## [Exercise aim]
Leave the pictures out, and repeat exactly each line from the one that holds "You are a computer-use" through the final line of the entries below.

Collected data
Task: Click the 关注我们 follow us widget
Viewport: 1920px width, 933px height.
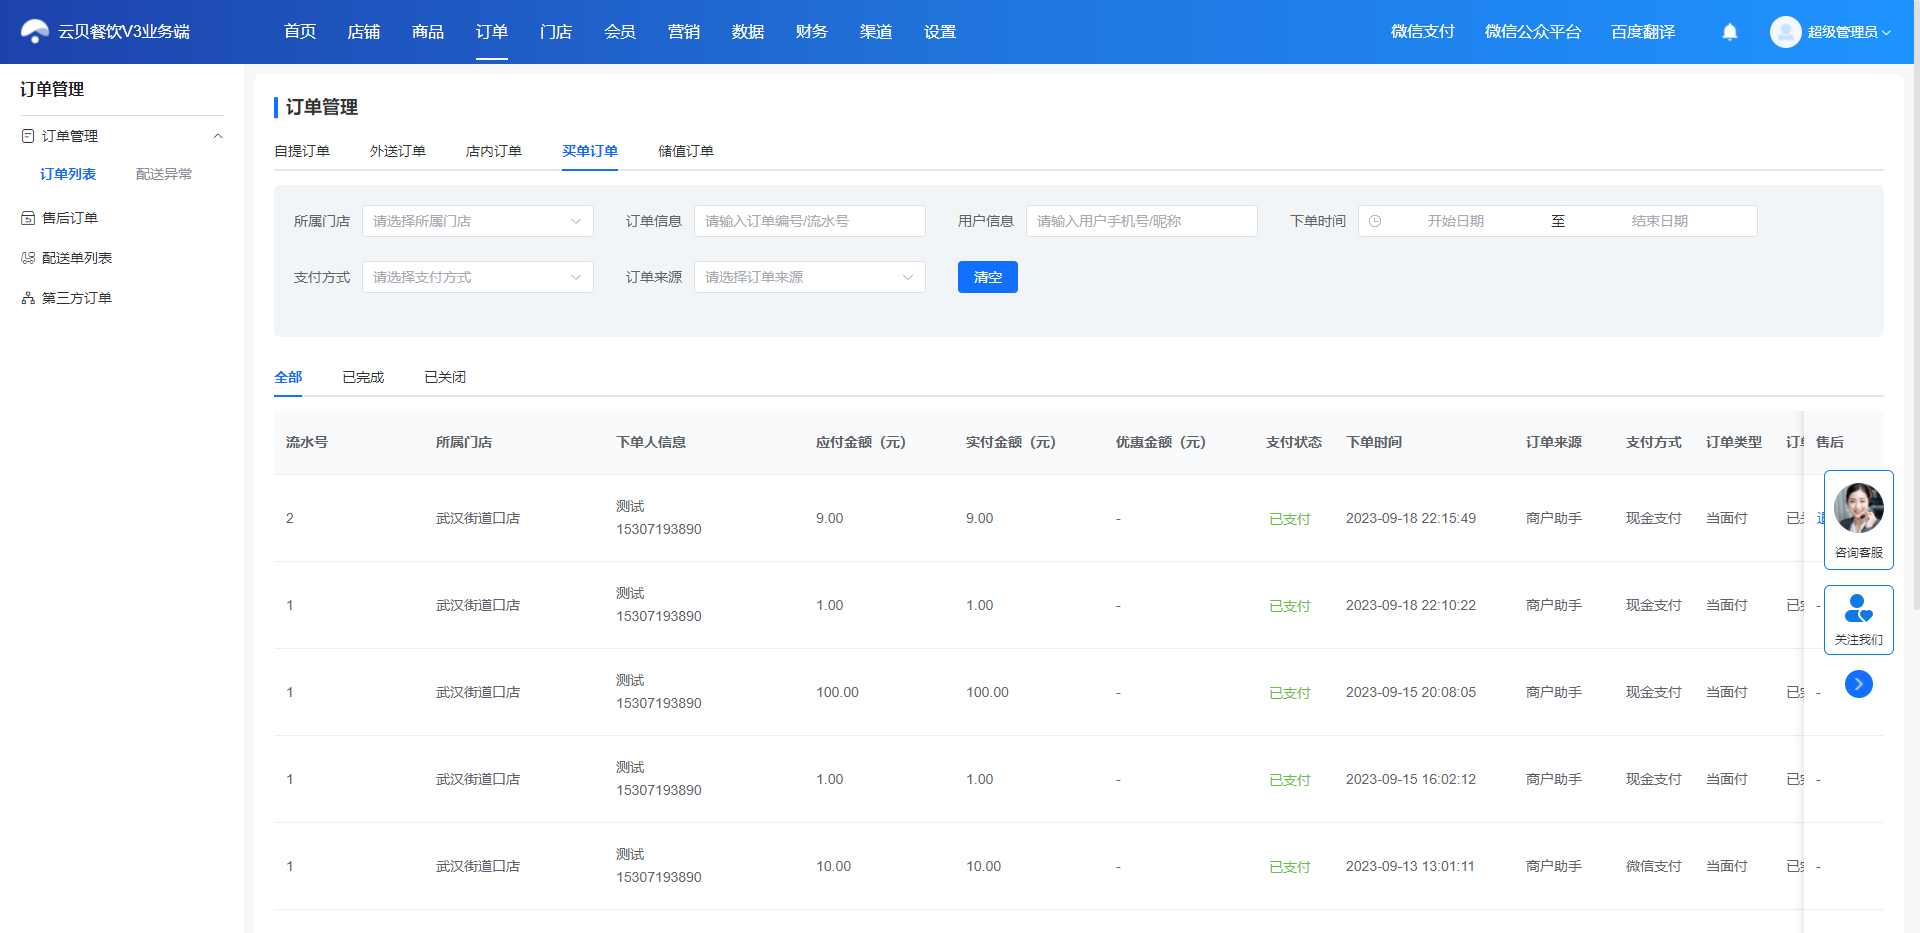Action: point(1859,620)
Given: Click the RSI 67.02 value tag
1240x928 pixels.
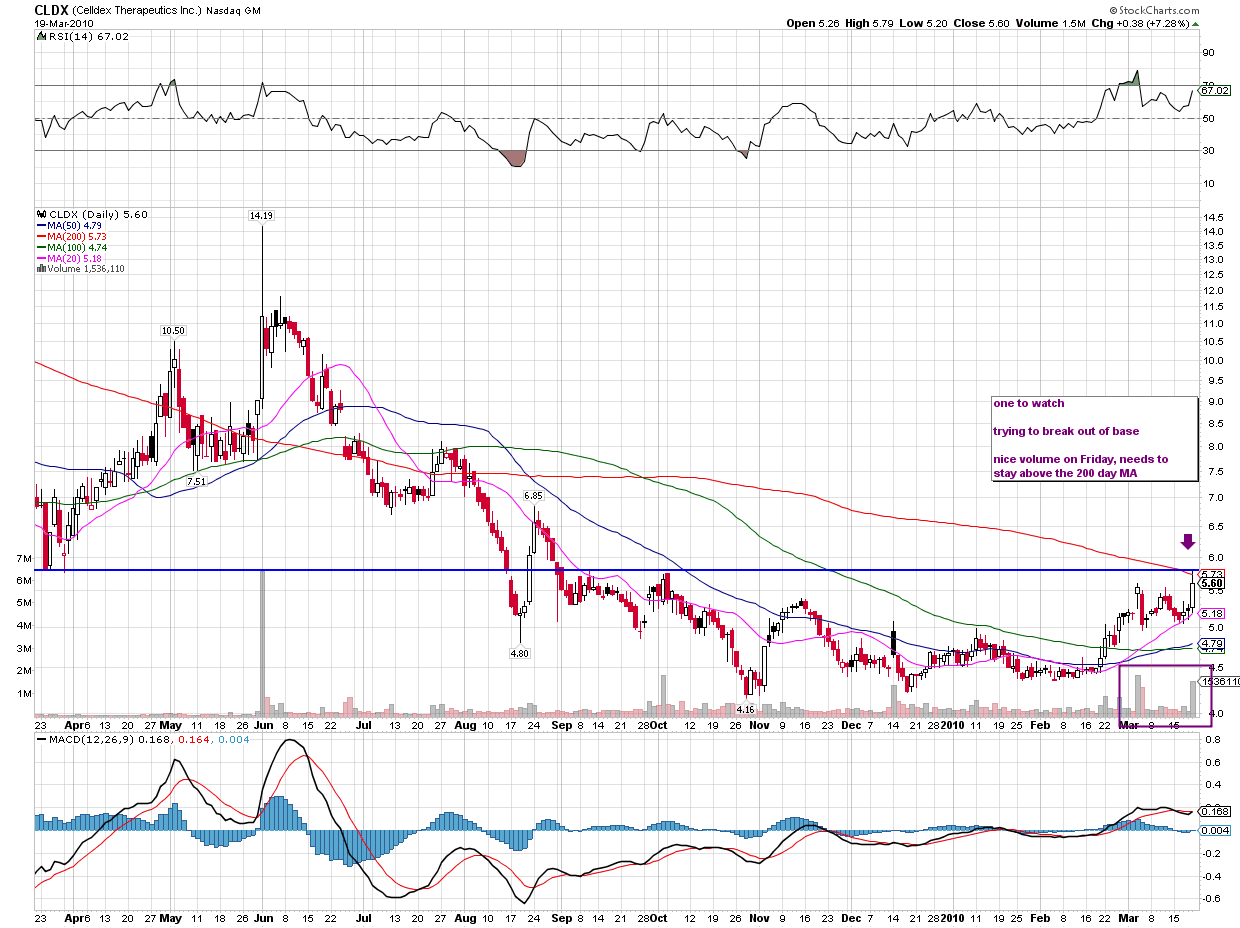Looking at the screenshot, I should coord(1213,90).
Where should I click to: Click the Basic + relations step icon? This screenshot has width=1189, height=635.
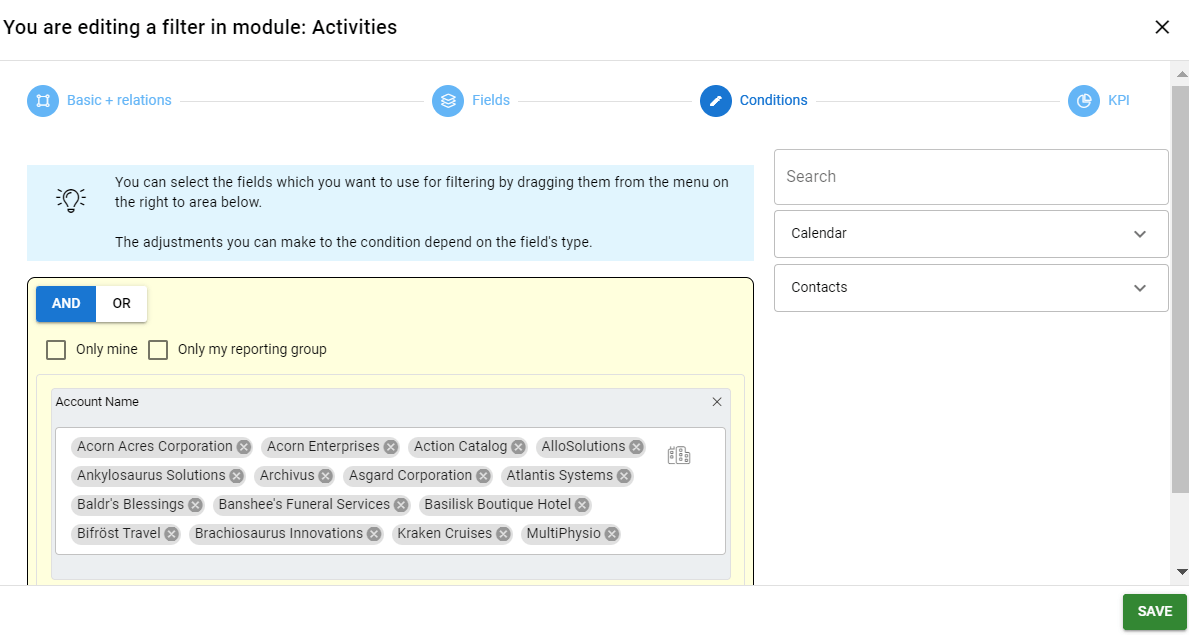[42, 100]
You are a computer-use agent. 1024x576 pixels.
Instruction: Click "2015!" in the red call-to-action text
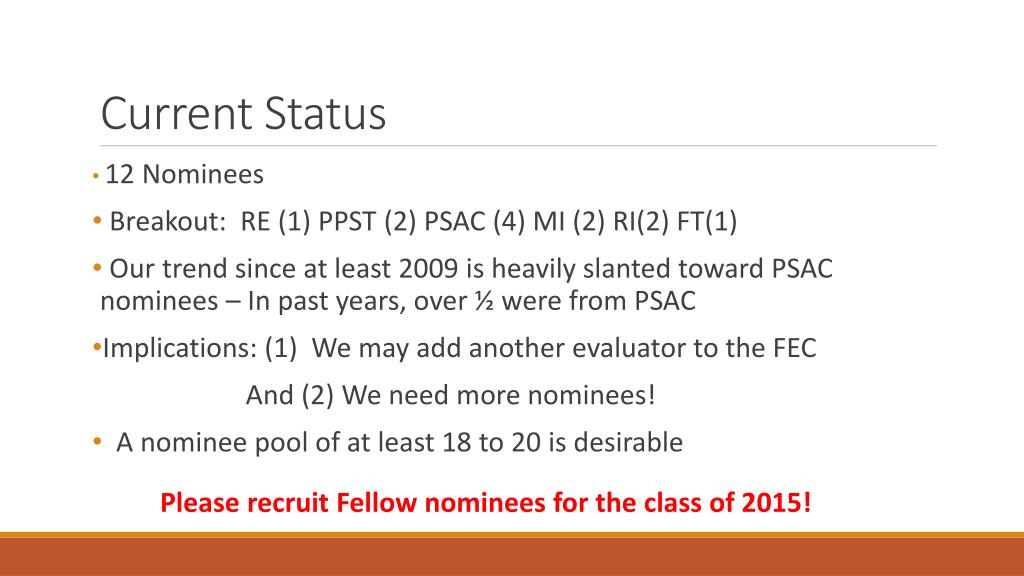(776, 501)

## [Answer box]
You are a computer-use agent. 1024x576 pixels.
Instruction: Click "2015!" in the red call-to-action text
(776, 501)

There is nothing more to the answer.